MCP stands for Model Context Protocol and was developed by Anthropic about a year ago as an open source standard for connecting AI systems to data and tools. The protocol has been widely adopted across the agent tools world, and earlier this week Anthropic donated MCP to a new Linux Foundation fund dedicated to open sourcing and standardizing AI agent infrastructure.
“The benefit of MCP is that it’s a standard, so once Google provides the server, any client can connect to it,” Giannini said. “I’m looking forward to seeing how many customers we’ll have in the future.”
You can think of the MCP client as an AI app on the other end of the wire that communicates with the MCP server and calls the tools provided by the MCP server. For Google, this includes Gemini CLI and AI Studio. Giannini said he tried Anthropic’s Claude and OpenAI’s ChatGPT as clients and said they “worked great.”
Google claims this is more than just connecting agents to its services. A larger enterprise effort is Apigee, an API management product. This is already used by many companies to issue API keys, set up quotas, and monitor traffic.
Giannini said Apigee essentially “translates” standard APIs into MCP servers, turning endpoints like the Product Catalog API into tools that agents can discover and use, and layer existing security and governance controls on top.

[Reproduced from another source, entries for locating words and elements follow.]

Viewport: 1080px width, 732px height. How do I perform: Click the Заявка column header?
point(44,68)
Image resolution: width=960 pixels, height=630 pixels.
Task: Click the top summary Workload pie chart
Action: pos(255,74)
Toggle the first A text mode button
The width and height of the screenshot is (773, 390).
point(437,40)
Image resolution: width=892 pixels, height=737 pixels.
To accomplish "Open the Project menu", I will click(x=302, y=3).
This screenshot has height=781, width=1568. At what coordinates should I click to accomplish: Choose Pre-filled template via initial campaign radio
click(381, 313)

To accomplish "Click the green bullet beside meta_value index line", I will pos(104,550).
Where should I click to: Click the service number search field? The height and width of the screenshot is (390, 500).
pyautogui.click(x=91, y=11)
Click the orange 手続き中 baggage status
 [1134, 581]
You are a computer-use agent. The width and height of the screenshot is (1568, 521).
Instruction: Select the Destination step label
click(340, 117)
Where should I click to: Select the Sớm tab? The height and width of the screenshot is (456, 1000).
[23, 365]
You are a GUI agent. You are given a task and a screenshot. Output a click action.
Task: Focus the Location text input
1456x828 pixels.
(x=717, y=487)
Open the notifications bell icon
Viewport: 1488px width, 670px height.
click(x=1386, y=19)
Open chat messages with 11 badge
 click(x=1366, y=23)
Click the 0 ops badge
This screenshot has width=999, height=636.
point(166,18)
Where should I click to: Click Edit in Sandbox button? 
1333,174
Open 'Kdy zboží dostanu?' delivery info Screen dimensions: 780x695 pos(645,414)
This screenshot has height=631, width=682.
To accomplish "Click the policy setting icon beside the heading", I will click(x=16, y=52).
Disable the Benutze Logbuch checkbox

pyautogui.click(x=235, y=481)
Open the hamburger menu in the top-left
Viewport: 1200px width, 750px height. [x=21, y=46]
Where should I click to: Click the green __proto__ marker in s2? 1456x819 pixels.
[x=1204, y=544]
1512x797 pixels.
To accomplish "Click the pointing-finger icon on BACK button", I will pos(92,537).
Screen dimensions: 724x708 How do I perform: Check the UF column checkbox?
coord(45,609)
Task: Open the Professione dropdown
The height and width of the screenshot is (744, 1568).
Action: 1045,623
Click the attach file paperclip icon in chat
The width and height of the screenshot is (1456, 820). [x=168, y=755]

In other words, the same API guardrails that companies use for human-written apps will now apply to AI agents.
Google’s new MCP servers are secured by an authorization mechanism called Google Cloud IAM, which explicitly protects what agents can do on that server. They are also protected by Google Cloud Model Armor. Giannini describes it as a firewall specifically for agent workloads that protects against advanced agent threats such as prompt injection and data leakage. Administrators can also utilize audit logs for increased observability.
Google plans to expand MCP support beyond the initial set of servers. In the coming months, the company plans to roll out support for services across areas such as storage, databases, logging and monitoring, and security.
“We did the plumbing so the developer didn’t have to do any plumbing,” Giannini said.